Moody has put Ireland’s Aa2 credit rating for review with a possible downgrade on the cards. Moody’s said the review is a result of the mounting recapitalization costs of the country's banking system. There are also concerns about the nation's political environment and growing borrowing costs, among other things.
The review will take up to three months and the ratings would “most likely” be cut by one notch, with the country getting a new rating of A.
Dietmar Hornung, who is Moody's lead sovereign analyst for Ireland, said the review process will examine the government’s revised four-year fiscal plan. The plan is expected to be presented in early November and espouses cutting down the nation's budget deficit to less than 3% of gross domestic product by 2014. The deficit limit has been set by the European Union.

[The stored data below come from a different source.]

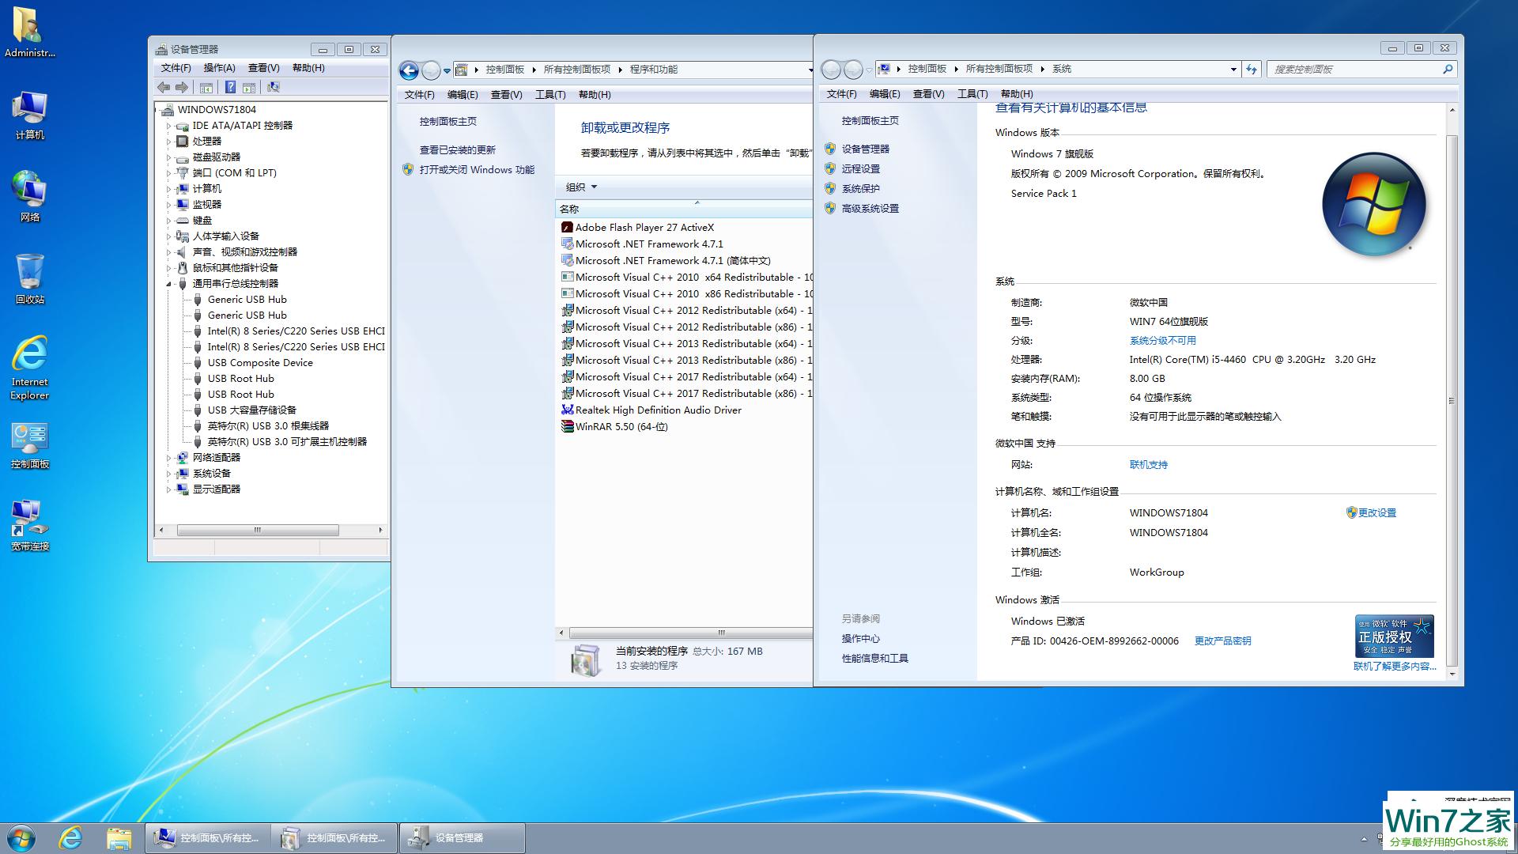1518x854 pixels.
Task: Open the 查看 menu in Device Manager
Action: tap(262, 68)
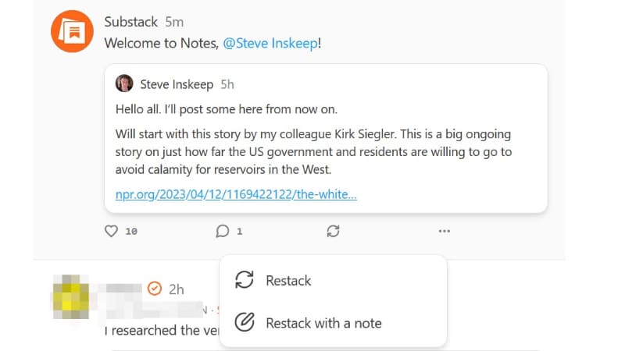Open the three-dot more options menu
This screenshot has height=351, width=625.
coord(445,231)
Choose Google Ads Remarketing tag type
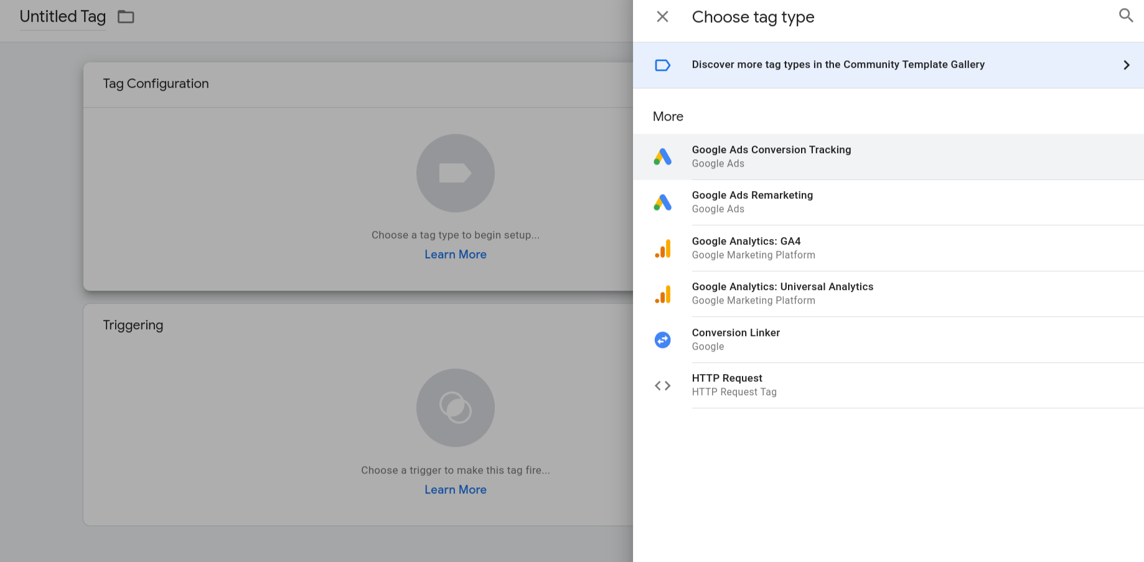Viewport: 1144px width, 562px height. coord(752,202)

Prospects of that happening are dim as the country's deficit forecast is up to 12% of GDP this year; it is 32% of GDP if the bank recapitalization measures are taken into account.

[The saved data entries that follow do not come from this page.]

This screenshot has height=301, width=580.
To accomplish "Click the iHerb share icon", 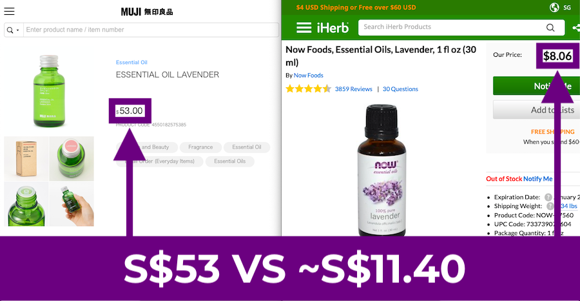I will tap(576, 27).
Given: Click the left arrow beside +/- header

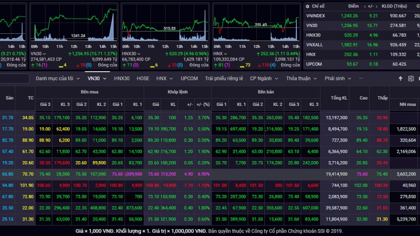Looking at the screenshot, I should point(365,6).
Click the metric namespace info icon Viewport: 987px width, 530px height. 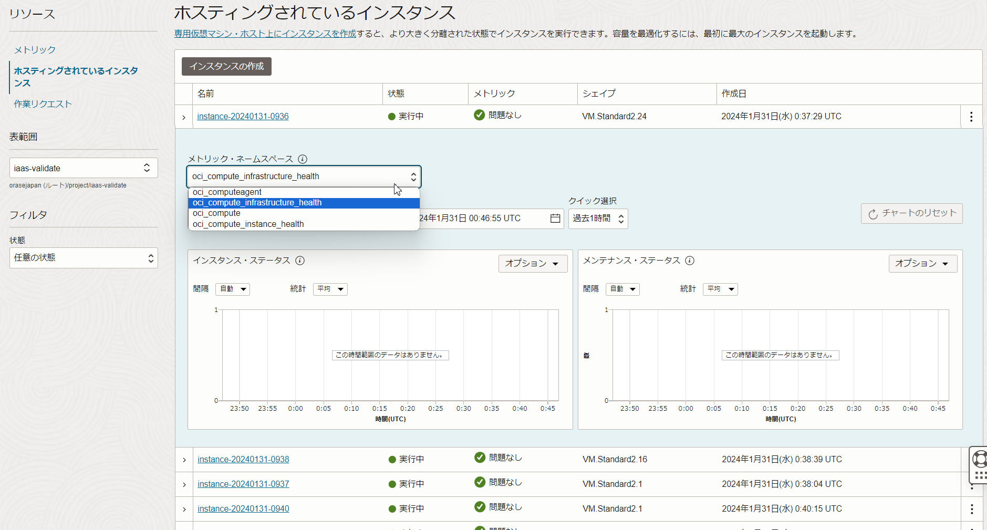click(303, 159)
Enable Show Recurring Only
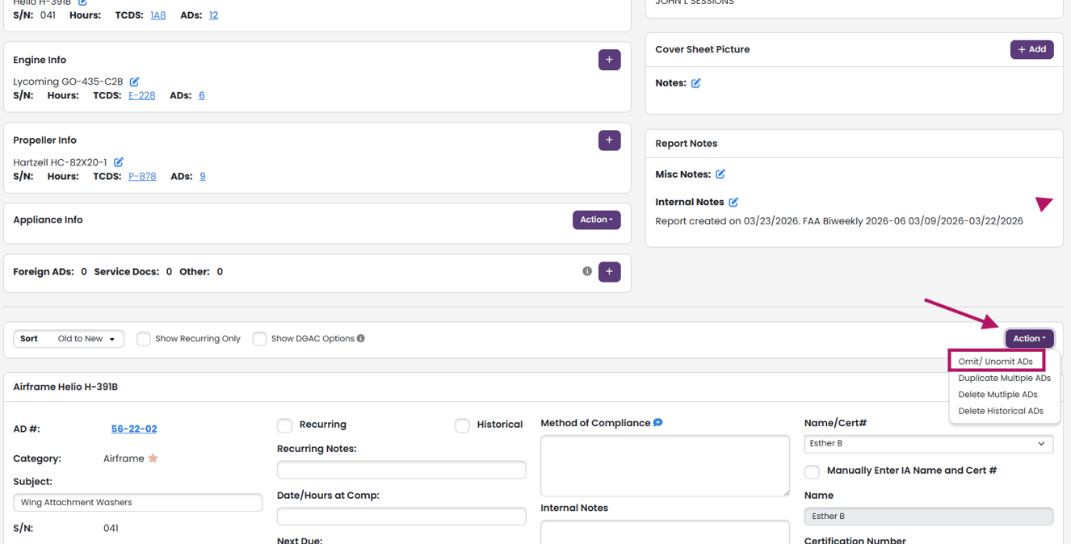 [x=144, y=339]

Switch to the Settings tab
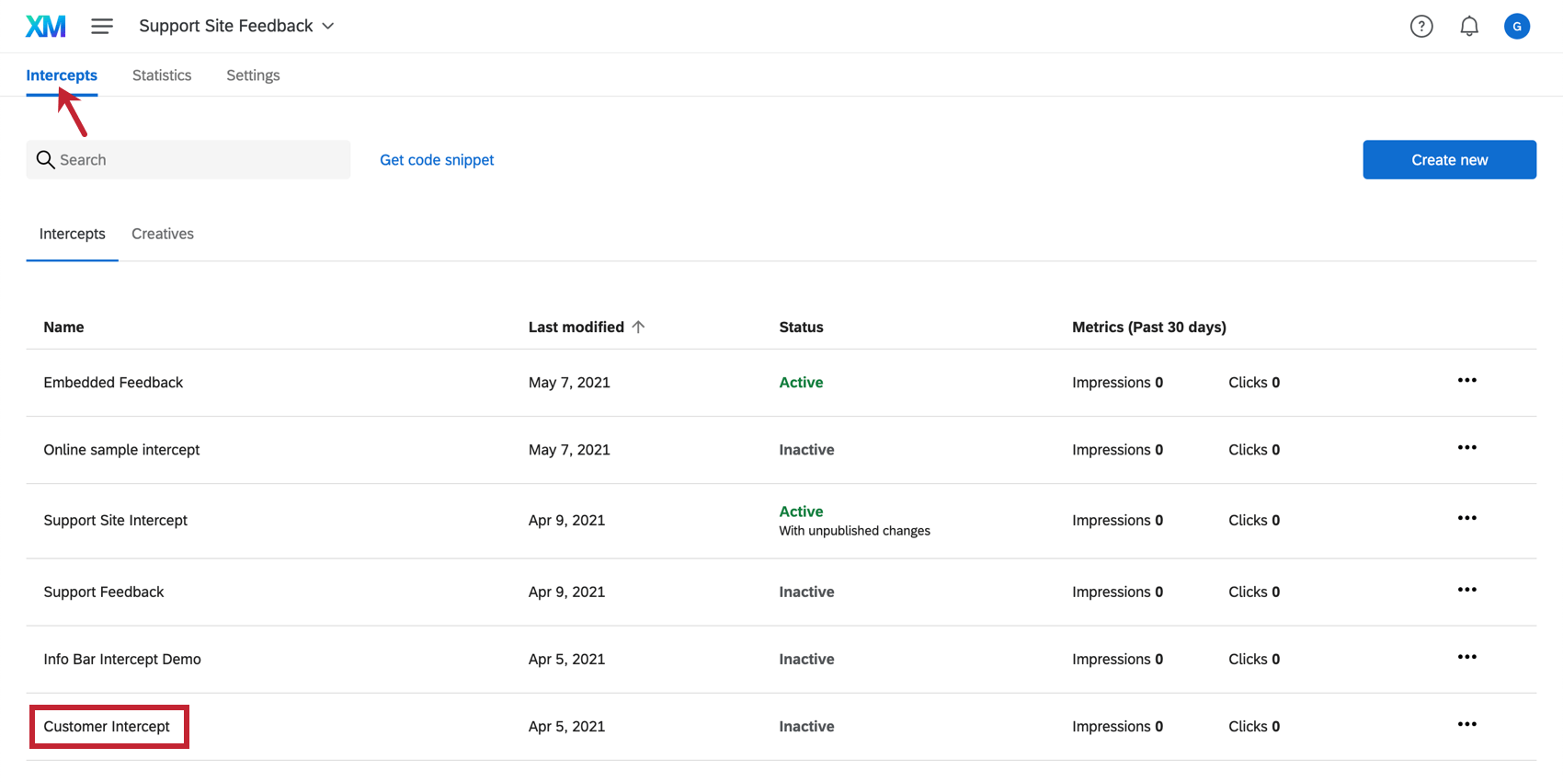(x=253, y=75)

Irish economy has struggled ever since the country’s central bank revealed that the bailout package for the Anglo Irish Bank could reach as high as 34.3 billion euros, or $47 billion.
Moody's downgrade would balance Ireland ratings in line with Fitch and Standard & Poor’s, who have already taken into account the country's economic woes. The agency will also review the Aa2 rating of Ireland’s National Asset Management Agency given its huge debt; the new rating is expected to be a significant downgrade.